InfoLit: A School Survivor Story

The story of two co-librarians in middle school who teach technology while being librarians at the same time. Totally flexible schedule, but they teach a tech class to all students 4 days a week for 10 weeks.

They inherited a typical, outdated library collection, and an underutilized tech lab. They turned the program around, weeded the 22,000+ books (avg copyright date=1978) to 11,000, painted the lab, installed blue strip lighting and glow-in-the-dark stars in the lab. Now they have a vibrant program of two librarians running an infolit department with 3 parent volunteers a day, a "Friends of the School Library Club" of 30 students who meet on Friday afterschool.

What they did and recommend:
  • Kickstart the collection with your current money
  • Weed!!!
  • Buy databases
  • set up a wish list on amazon
  • promote the latest fiction
  • clean and rearrange shelving
  • ask teachers for their wish lists
  • ask students what they want to read and buy it.

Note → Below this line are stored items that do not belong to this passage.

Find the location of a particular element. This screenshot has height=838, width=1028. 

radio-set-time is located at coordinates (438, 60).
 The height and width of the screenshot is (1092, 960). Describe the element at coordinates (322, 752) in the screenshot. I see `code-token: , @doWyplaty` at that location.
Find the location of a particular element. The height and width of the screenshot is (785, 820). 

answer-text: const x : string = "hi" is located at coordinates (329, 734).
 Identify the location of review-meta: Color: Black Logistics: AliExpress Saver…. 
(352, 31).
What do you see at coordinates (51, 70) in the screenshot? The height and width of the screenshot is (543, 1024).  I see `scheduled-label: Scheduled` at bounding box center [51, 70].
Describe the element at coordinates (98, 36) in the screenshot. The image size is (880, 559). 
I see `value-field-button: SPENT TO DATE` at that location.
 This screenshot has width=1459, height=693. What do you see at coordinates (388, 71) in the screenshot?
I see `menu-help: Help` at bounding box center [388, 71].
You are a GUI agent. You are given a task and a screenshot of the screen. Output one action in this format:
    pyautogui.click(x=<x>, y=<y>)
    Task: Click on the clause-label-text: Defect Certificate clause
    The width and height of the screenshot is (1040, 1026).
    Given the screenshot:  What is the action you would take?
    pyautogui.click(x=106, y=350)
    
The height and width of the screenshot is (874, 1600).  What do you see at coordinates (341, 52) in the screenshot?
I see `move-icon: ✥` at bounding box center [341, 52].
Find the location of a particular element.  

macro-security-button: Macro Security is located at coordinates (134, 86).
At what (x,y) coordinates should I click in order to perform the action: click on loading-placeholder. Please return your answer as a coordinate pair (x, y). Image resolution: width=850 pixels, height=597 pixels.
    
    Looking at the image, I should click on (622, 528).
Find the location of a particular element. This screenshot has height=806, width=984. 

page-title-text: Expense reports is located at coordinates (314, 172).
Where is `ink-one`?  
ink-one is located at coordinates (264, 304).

  • Weed any video that hasn't been used in 5 years
  • buy only dvd's for now
  • buy several inexpensive digital cameras for student projects
  • buy one really good video camera for use in school
  • ask students to use their own equipment to produce projects
  • the future's channel - free streaming video for teachers
  • Bake cookies and work side-by-side with tech support staff
  • define your role as a technologist - tech helper (not a technician/repair person)
  • nag about software upgrades
  • get rid of anything not used in 3 years
  • provide instruction to staff about the use of technology equipment
  • upgrade all special ed software -talk to the special ed heads: bookshare.org (free online audio books for sped students)
  • Every student is a teacher, every teacher is a student
  • scrutinize all "rules" and evolve please!
  • make the library calendar available to all
  • start a FOSL club
  • Make sure teachers and parents know what you teach
  • Develop a long-range plan with other librarians in the district (check with regional)
  • Demonstrate your financial management skills to get more money
  • Buy only new items with budget funds
  • replace old items with petty cash funds
  • write grants, please! (Teen Tech Week)
  • Make friends with local merchants
  • Inter-library borrow with other schools in your district
  • Teach teachers to purchase items for their own departmental budgets

Avoid "quick lessons" from books and online sources

Start with the MA Instructional Tech Frameworks

Their site: www.wmslibrary.net Click the "magic Westie" to see all their curriculum items, handouts, worksheets, etc.

1 comment:

Mrs. Fegan said...

Thanks so much or the story! We were sorry that we ran out of time, but the audience was great. By the way, we left off one piece of news -- our school's MCAS scores were first in reading at the 8th grade level this year! That's a link we've been looking for!